ASSIGNMENT. Only one stretch of the data below is wanted: the lines from the one with "Home (462, 49)" through the one with "Израильский производитель Kornit", repeated exactly.

Saved data entries:

○ ○ ○ ○ ○ ○ ○

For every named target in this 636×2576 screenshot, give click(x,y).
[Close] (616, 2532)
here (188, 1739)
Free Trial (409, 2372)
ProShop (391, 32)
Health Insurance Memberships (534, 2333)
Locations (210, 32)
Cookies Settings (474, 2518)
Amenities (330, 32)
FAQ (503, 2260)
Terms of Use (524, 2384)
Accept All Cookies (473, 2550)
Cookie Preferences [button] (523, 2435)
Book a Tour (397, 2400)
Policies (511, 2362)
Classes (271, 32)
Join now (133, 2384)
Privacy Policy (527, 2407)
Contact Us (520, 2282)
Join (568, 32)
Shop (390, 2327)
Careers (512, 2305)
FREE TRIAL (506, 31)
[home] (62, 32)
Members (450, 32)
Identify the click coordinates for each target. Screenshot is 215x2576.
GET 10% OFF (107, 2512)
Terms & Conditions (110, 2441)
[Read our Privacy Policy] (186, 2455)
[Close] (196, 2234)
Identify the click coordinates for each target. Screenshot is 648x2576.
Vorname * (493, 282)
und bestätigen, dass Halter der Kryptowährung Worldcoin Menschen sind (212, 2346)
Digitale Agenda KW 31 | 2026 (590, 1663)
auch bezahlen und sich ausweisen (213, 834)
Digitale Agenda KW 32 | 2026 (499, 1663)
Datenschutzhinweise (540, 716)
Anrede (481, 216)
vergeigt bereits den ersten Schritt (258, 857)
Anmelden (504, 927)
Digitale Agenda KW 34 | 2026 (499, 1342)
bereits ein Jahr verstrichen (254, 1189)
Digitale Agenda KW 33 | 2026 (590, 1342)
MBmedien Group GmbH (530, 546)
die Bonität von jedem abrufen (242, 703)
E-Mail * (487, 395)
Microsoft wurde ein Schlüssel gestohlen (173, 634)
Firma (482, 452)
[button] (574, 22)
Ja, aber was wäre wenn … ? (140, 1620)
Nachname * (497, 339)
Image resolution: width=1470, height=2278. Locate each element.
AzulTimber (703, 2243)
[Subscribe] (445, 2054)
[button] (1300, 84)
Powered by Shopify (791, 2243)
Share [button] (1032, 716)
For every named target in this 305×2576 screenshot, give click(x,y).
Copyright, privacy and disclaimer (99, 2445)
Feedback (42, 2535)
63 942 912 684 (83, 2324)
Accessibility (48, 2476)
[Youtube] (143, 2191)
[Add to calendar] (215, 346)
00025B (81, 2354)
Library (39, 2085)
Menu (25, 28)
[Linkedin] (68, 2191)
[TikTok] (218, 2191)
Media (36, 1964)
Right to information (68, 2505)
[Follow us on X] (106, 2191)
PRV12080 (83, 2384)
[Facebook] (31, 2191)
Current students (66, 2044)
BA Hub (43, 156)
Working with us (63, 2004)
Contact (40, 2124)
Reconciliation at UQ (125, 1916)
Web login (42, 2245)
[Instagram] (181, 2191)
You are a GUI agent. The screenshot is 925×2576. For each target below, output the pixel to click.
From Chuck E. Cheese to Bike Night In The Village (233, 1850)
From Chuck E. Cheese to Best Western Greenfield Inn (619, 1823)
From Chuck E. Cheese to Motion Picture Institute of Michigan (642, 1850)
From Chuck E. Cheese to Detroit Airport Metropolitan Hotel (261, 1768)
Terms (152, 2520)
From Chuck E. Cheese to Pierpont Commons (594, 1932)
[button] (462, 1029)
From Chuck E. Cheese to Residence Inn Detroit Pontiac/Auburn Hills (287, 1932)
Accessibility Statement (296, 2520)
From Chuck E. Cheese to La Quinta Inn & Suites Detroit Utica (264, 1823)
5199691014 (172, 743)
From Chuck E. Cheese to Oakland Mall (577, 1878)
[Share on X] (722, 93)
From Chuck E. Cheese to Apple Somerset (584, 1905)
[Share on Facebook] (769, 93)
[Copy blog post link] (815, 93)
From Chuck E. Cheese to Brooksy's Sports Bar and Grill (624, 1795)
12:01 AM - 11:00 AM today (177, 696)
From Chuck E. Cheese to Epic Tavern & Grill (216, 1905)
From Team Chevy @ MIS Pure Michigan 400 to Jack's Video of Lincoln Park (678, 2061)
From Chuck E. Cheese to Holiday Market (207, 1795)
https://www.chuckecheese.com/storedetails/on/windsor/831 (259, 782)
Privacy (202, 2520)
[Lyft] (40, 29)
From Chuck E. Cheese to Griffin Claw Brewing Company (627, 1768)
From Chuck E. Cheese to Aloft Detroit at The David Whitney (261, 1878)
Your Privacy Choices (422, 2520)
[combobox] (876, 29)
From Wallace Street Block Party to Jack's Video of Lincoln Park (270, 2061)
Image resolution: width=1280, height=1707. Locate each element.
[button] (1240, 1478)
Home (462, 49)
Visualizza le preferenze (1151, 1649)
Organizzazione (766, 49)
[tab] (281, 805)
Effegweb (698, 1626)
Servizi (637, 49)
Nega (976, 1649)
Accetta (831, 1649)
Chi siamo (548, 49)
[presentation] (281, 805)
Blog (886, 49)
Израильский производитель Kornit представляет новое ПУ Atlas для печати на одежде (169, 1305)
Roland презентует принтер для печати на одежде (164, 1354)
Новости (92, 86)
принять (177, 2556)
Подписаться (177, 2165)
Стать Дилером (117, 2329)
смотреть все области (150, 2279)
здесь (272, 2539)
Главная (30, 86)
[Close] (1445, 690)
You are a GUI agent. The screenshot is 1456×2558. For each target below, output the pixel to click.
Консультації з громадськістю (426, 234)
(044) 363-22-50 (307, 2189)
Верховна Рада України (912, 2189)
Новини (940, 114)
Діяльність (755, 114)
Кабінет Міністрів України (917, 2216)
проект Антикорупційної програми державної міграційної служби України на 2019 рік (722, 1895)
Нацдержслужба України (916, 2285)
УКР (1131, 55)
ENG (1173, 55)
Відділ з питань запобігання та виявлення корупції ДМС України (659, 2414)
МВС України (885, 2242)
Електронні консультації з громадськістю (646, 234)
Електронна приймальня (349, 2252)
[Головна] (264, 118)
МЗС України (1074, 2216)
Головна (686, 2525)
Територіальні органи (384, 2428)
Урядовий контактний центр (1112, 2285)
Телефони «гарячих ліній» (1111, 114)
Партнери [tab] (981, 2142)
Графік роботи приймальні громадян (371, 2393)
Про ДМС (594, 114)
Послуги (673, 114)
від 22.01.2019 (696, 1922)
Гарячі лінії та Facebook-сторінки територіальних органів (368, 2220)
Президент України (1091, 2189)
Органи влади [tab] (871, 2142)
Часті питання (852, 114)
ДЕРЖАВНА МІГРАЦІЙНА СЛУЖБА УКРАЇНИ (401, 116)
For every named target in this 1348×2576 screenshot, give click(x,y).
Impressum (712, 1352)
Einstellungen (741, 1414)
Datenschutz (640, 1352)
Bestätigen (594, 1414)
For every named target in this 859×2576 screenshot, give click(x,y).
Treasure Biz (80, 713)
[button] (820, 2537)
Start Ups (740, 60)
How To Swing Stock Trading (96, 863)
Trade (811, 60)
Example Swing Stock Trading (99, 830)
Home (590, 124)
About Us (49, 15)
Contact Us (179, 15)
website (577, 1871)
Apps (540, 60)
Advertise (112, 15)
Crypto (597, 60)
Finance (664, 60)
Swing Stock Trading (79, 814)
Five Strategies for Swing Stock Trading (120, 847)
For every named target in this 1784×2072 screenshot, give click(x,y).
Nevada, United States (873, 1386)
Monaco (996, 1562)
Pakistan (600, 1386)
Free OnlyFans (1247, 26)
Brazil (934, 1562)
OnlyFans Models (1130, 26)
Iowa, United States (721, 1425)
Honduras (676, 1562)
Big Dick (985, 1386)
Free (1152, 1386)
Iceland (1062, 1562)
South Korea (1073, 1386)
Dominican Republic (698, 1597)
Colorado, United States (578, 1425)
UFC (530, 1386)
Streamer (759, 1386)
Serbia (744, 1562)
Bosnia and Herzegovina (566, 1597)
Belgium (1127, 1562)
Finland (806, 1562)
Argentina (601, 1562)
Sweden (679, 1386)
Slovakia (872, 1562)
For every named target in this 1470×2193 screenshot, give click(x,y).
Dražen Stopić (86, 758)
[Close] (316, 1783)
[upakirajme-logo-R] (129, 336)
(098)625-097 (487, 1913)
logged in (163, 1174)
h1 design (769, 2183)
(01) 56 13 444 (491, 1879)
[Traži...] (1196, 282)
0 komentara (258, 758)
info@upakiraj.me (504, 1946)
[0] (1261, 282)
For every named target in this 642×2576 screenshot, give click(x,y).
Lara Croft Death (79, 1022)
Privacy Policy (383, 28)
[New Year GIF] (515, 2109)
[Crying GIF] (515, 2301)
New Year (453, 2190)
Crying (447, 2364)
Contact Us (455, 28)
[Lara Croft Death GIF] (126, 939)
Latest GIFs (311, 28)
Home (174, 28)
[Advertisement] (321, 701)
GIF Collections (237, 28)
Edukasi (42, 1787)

○ ○ ○ ○ ○ ○ ○

ANSWER TO THIS TASK.
Home (462, 49)
Visualizza le preferenze (1151, 1649)
Organizzazione (766, 49)
[tab] (281, 805)
Effegweb (698, 1626)
Servizi (637, 49)
Nega (976, 1649)
Accetta (831, 1649)
Chi siamo (548, 49)
[presentation] (281, 805)
Blog (886, 49)
Израильский производитель Kornit представляет новое ПУ Atlas для печати на одежде (169, 1305)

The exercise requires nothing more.